Problem
Lower down are entries containing pictures. Copy exactly, without those pictures, the lines from the line with "Viewport: 899px width, 448px" through the line with "This screenshot has height=812, width=1478.".

Dataset records
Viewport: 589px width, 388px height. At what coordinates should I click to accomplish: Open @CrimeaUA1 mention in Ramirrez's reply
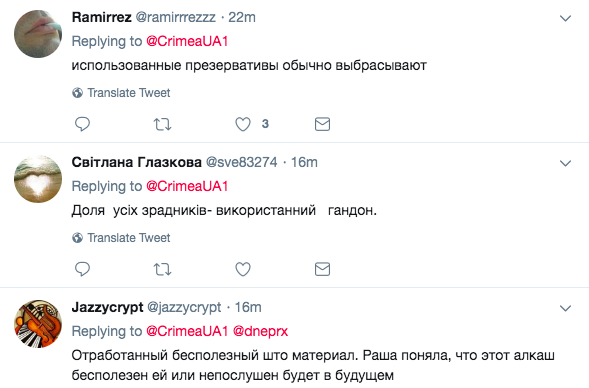pyautogui.click(x=187, y=41)
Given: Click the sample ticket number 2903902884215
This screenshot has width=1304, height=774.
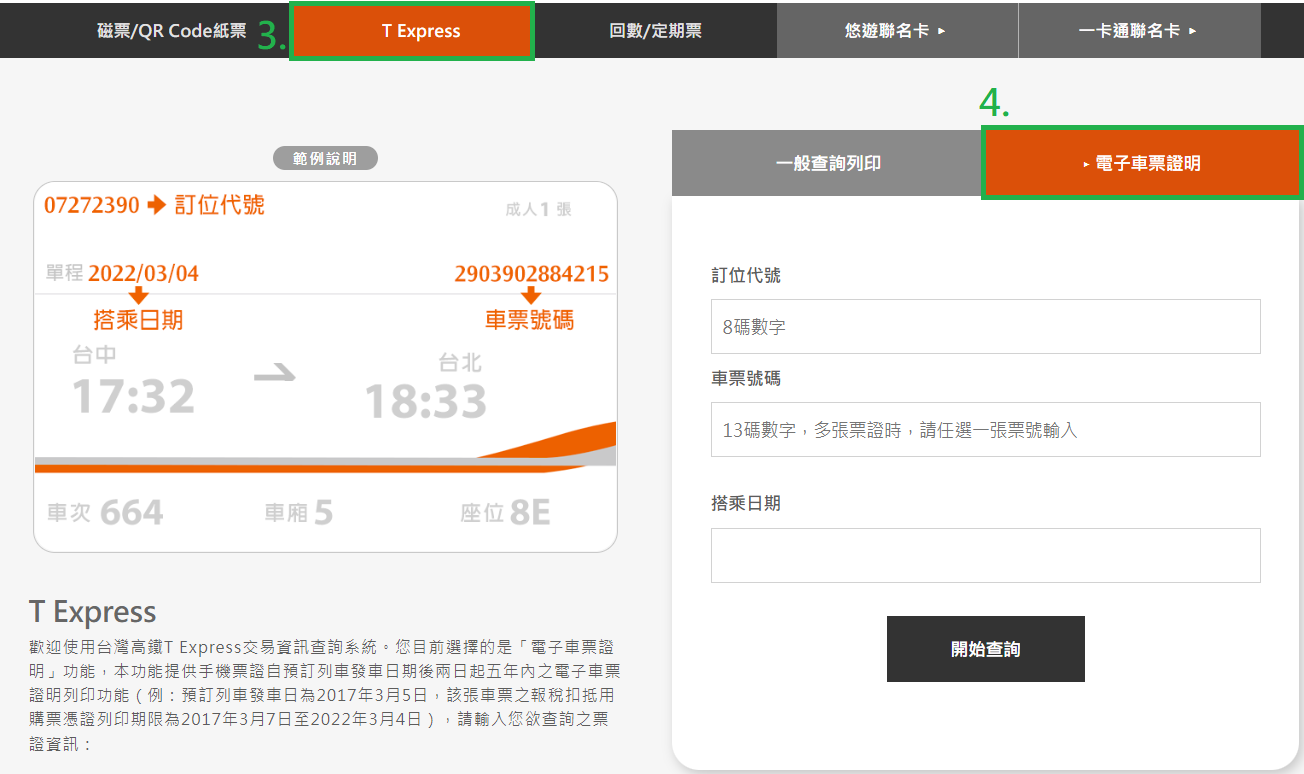Looking at the screenshot, I should [531, 274].
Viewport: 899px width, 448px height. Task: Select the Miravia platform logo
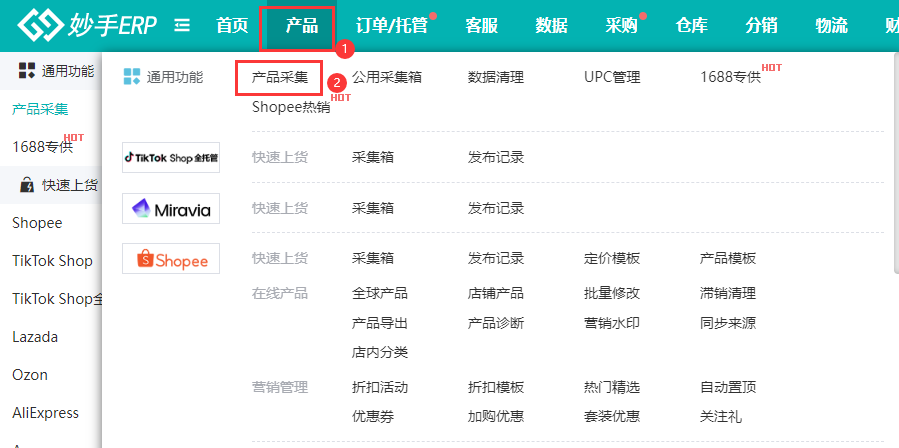[171, 208]
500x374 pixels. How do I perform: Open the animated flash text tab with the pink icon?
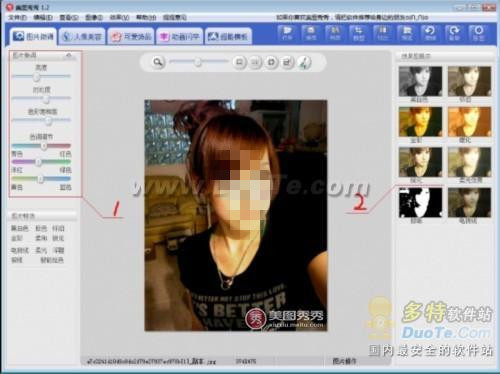tap(179, 37)
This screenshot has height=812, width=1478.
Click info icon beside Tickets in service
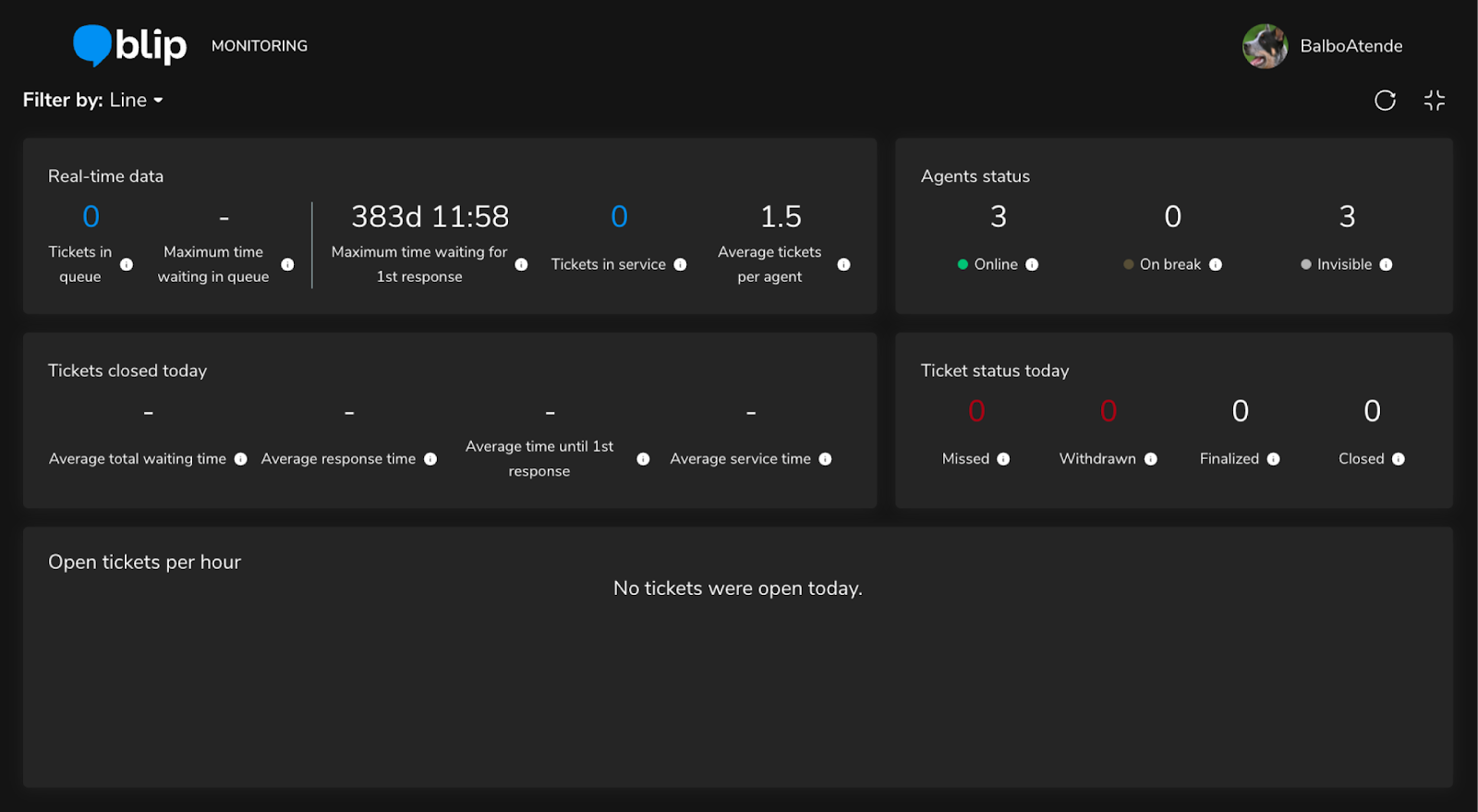680,264
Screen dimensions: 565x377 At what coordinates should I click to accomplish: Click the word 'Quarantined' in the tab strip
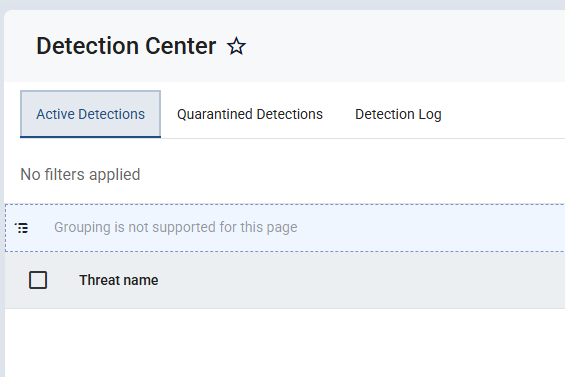click(215, 114)
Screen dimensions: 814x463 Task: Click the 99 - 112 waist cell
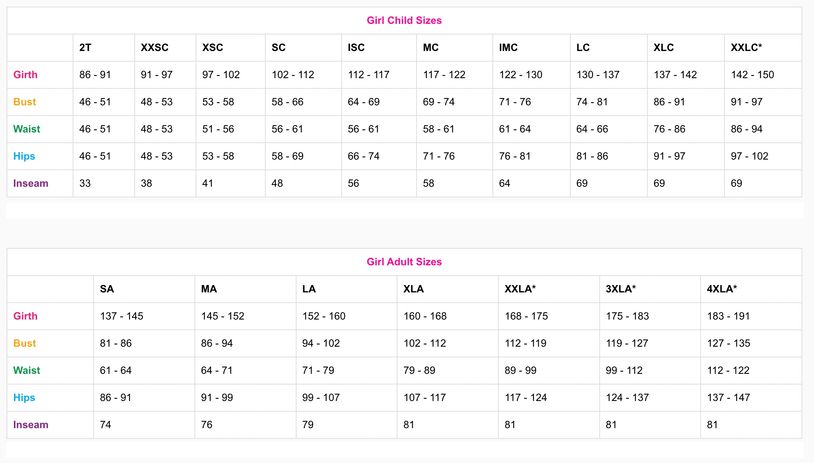[x=624, y=370]
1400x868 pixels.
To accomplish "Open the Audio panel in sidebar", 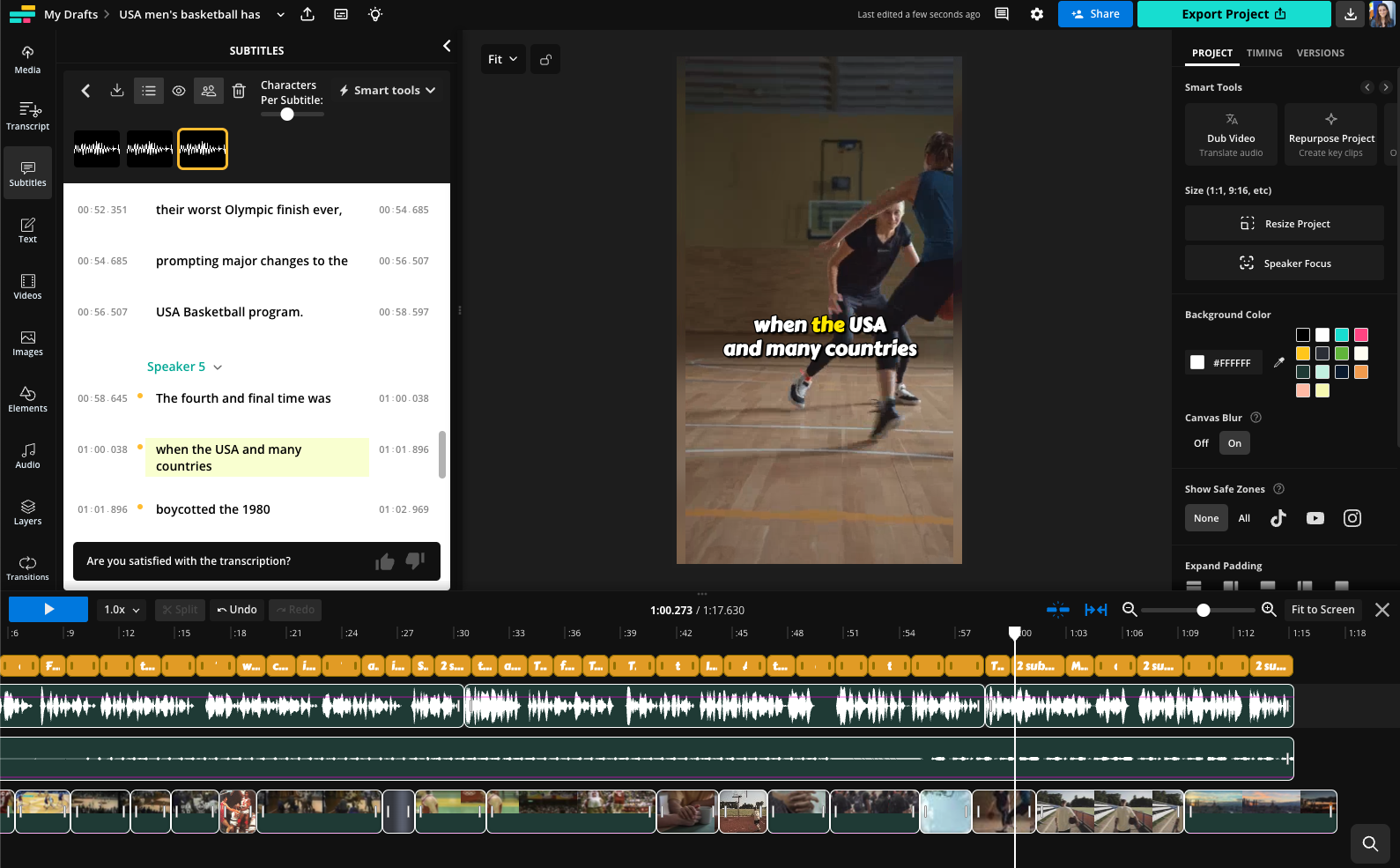I will (27, 455).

Solution to the exercise
Viewport: 899px width, 448px height. Task: Select the Miravia platform logo
[171, 208]
500x374 pixels. How do I perform: Open the animated flash text tab with the pink icon?
tap(179, 37)
This screenshot has height=812, width=1478.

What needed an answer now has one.